Delivery Time Can Vary
Yet European-delivery programs may not be for everybody. The time it takes for a vehicle to make it home can vary drastically, depending on everything from its final destination to the demand for that particular model. Not all models may be available, either, such as vehicles assembled in the U.S., including some Mercedes SUVs and BMW roadsters. And financing and leasing can be complicated if not gotten through the car companies' operations.

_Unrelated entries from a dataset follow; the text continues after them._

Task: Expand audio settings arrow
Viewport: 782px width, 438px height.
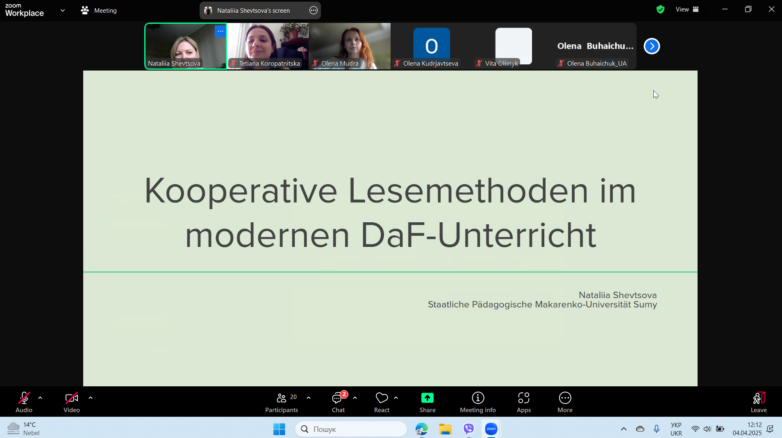Action: 40,398
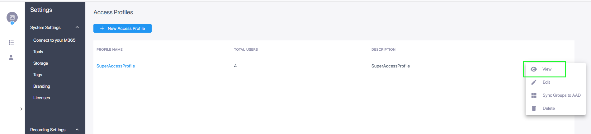This screenshot has width=591, height=134.
Task: Click the trash icon beside Delete
Action: coord(534,108)
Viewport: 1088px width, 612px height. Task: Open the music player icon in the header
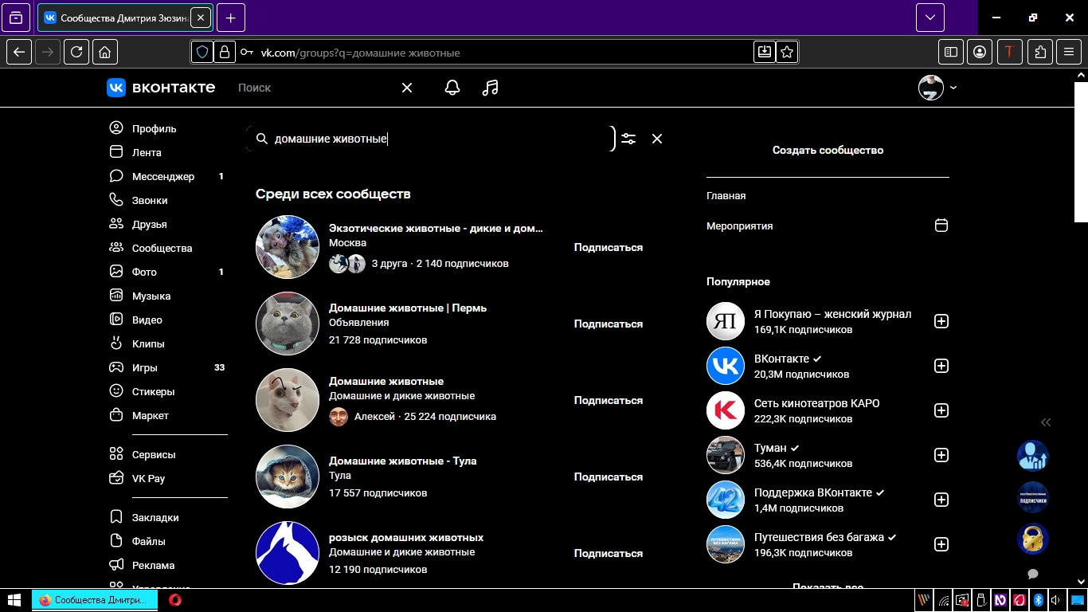click(x=490, y=88)
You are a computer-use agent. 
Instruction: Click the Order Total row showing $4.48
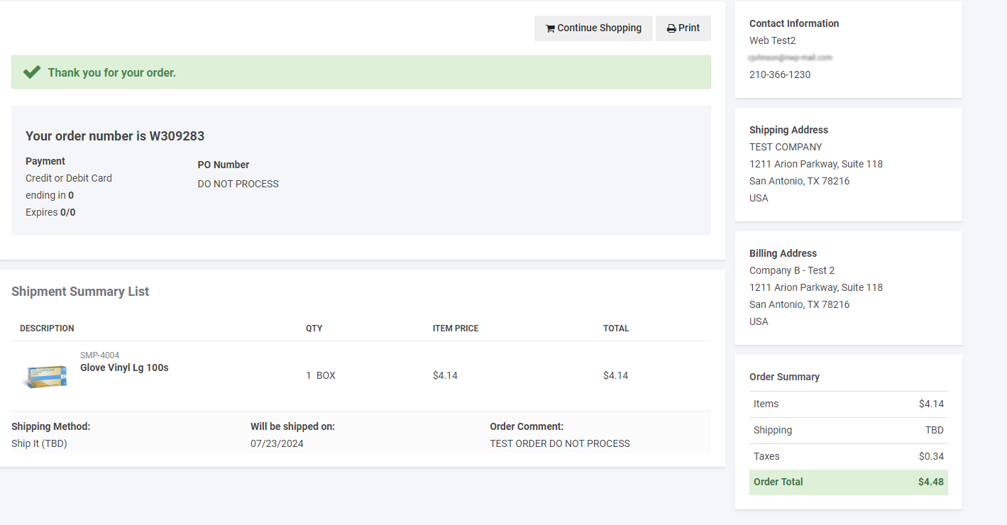[x=849, y=482]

Another obstacle may lurk in the manufacturers' own dealerships. Motor Werks' Mr. Robinson says many salespeople are reluctant or simply misinformed about the programs. "The manufacturers need a better training program, because some salesmen are more interested in instant gratification and don't want to deal with it," he says.
Still, with Asian manufacturers making concerted efforts to encroach on European luxury sales, and with some American brands following suit, these programs could become an increasingly important selling point.
Some auto makers say that rising interest has caused some program managers to shun publicity until new delivery centers come online and capacity for European deliveries increases.
BMW will open a new facility to handle overseas deliveries in Welt, Germany, later this year, partly to meet growing demand. Audi, long the lone holdout among major European brands, had so many clients requesting a similar service that it launched its own program late last year, making initial deliveries in December.
BMW has the most popular program by far; it expects about 3,000 participants from the U.S. in 2007, triple the number of a decade ago, a majority of whom are participating in the vacation packages. Volvo and Mercedes-Benz delivered just over 1,900 and 1,300 cars, respectively, in 2006. Saab, which offers the most significant discounts, and Porsche, which offers none at all, report annual participation rates in the hundreds.
Despite the relatively low volumes, manufacturers say the programs are worth the effort because they help create loyal customers. "They become brand ambassadors, talking us up to their friends," says Mercedes-Benz's Mr. Hennel.
The mechanics of buying a new vehicle through a European-delivery program are much the same as any domestic purchase. All transactions take place in U.S. dollars, and trim lines, options and final prices are hashed out at a home dealership long before the trip begins. All the vehicles come equipped to U.S. crash and emissions specifications and are packaged with standard domestic warranties, at no extra cost.
Those hoping to get their hands on models, engines, or technology options not offered in the U.S. are out of luck, though. European delivery is exactly that: delivery in Europe of otherwise U.S.-bound cars. Vehicles not already sold in America aren't available through such programs.